Sometimes life hands you bliss on a silver platter – but how to capture that joy?

I will give it a try here by sharing a recent experience, and you, dear reader, will hopefully let me know if I succeeded.
Tiffany Dome at the Chicago Cultural Center
Last Wednesday I was touring downtown Chicago with my aunt and uncle, who were visiting from Michigan. We explored Millennium Park and marveled at our reflections in the “Bean.” I pointed out the many changes in the skyline of the last decade, and we reminisced about touring Paris together many years ago. Then an already blustery day turned into a rainy day, and the temperature started dropping, so we turned in for an early lunch at the Corner Bakery. After that we braved the cold again, wandering north on Michigan Ave. I kept pulling my hood over my head, and the wind kept whipping it off. By the time we reached the Chicago Cultural Center, the idea of warming up in a building seemed awfully attractive, so I said: “Let’s step in there; I’ll show you the Tiffany Dome.”

When I asked the guy at the information desk whether we could go up to see the Tiffany Dome, he said: “You sure can, in fact, they are setting up the piano there now. There’s a concert beginning in a few minutes, and it’s free.”
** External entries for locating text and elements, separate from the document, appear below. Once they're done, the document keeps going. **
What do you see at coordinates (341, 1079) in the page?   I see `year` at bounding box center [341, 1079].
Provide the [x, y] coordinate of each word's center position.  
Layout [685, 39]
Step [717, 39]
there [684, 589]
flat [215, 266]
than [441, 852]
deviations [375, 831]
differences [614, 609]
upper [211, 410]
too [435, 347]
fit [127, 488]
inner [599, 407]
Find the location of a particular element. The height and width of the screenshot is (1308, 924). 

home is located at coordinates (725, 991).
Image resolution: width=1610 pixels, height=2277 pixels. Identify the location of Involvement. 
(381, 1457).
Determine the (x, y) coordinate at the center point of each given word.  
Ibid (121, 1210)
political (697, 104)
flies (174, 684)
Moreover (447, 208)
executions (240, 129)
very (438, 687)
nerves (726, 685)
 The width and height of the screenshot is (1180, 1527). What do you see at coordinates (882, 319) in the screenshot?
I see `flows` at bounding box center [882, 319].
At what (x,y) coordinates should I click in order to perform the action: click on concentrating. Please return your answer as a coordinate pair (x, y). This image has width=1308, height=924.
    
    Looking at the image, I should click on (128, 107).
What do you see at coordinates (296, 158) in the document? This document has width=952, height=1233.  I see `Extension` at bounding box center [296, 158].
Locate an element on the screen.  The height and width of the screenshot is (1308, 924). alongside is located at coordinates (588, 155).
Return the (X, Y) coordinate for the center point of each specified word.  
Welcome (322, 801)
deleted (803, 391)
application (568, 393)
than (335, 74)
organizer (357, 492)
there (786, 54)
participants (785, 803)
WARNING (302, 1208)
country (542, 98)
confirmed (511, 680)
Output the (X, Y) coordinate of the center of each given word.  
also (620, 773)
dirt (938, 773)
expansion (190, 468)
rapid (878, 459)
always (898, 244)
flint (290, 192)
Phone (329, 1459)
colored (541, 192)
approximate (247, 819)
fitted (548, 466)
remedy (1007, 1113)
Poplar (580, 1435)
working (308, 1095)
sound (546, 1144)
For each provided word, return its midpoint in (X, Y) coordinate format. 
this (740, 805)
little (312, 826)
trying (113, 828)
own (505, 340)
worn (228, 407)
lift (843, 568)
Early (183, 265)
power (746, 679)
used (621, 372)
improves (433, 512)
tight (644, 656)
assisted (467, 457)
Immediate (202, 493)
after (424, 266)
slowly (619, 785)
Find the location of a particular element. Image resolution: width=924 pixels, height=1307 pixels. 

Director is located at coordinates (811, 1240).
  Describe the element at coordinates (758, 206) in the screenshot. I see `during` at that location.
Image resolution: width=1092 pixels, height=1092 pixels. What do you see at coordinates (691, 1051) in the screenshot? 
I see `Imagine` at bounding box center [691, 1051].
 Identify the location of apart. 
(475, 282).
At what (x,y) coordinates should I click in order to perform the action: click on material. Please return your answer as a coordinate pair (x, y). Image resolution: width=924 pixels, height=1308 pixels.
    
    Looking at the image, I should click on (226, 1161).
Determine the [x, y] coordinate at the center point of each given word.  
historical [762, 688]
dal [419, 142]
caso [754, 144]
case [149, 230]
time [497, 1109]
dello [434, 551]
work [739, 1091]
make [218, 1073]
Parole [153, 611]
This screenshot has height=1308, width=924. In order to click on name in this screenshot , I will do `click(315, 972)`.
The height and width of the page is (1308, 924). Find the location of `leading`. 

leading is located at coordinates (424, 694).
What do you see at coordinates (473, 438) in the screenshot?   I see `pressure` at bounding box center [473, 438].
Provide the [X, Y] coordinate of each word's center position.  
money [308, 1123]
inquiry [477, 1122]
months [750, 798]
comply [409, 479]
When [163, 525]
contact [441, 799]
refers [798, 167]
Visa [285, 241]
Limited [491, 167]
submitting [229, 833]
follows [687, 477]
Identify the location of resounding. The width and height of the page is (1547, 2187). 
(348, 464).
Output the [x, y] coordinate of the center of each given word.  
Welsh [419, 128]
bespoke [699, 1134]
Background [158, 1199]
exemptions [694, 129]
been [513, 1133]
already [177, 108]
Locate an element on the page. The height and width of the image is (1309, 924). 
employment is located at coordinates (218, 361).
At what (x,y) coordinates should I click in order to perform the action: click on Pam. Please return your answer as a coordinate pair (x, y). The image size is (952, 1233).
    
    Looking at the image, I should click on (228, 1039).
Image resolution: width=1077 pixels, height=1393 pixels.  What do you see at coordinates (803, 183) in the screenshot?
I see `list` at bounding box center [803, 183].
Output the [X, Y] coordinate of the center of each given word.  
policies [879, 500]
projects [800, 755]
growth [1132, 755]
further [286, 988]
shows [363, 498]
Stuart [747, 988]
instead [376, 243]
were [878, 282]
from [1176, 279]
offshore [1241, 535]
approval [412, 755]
I was intrigued. My aunt and uncle love music.
I looked at them, their hands still deep in their coat pockets, and asked: “Shall we do that?”
“Sure.”
So we climbed the staircase with all the mosaics on its walls, made of small shards of colored glass in between cream-colored tiles. Walking up you already know you’ve reached an oasis. Upstairs an usher greeted us, gesticulating for us to hurry: “There are seats on the sides, seats on the sides.” Over loud speakers, an announcer was already reviewing the résumé of the musicians.

I glimpsed the sea green dome shimmering above the heads of the people seated in the middle of the Preston Bradley Hall that, just like the staircase, featured cream-colored walls, set with tiny mosaics.

Indeed there were empty seats in the side wing of the hall, not under the dome but close enough to marvel at it, and not too far from where a grand piano was set up on a podium.
Tiffany Dome at the Chicago Cultural Center

Once I settled into a seat, the program on my lap, I was mainly awestruck by the jewel box I found myself in, and the good fortune that such places exist, right here in the city.

Outside people were rushing about on their lunch hour, nipped at by the wind, and I was cozy inside. It wasn’t only warm but the walls sparkled and the largest art glass dome made by Tiffany rose above me. Then the musicians appeared. The program announced Blagoj Lamnjov, Clarinet, and Kuang-Hao Huang, Piano.

It wasn’t until the undulating sound of the clarinet rippled through the hall that the true serendipity of this moment hit me: The clarinet is my sister’s instrument.

I leaned over to my uncle and whispered: “My sister would have loved this.” He nodded knowingly. She had visited with him and my aunt earlier this year, and, together with my mother, they had made music: My sister on the clarinet, my mother on the piano, my uncle and my mother singing. And now, on this lunch hour on a blustery cold November day in Chicago, under a Tiffany Dome from 1897 that by itself makes your heart soar, I was listening to the first selection of this Dame Myra Hess Memorial Concert, André Messager’s Solo de Concurs for Clarinet and Piano (Listen!).

The strings of family – what we do together, what we appreciate, and who we care about – were coming together, and I was floating in the bliss of having stepped into this moment.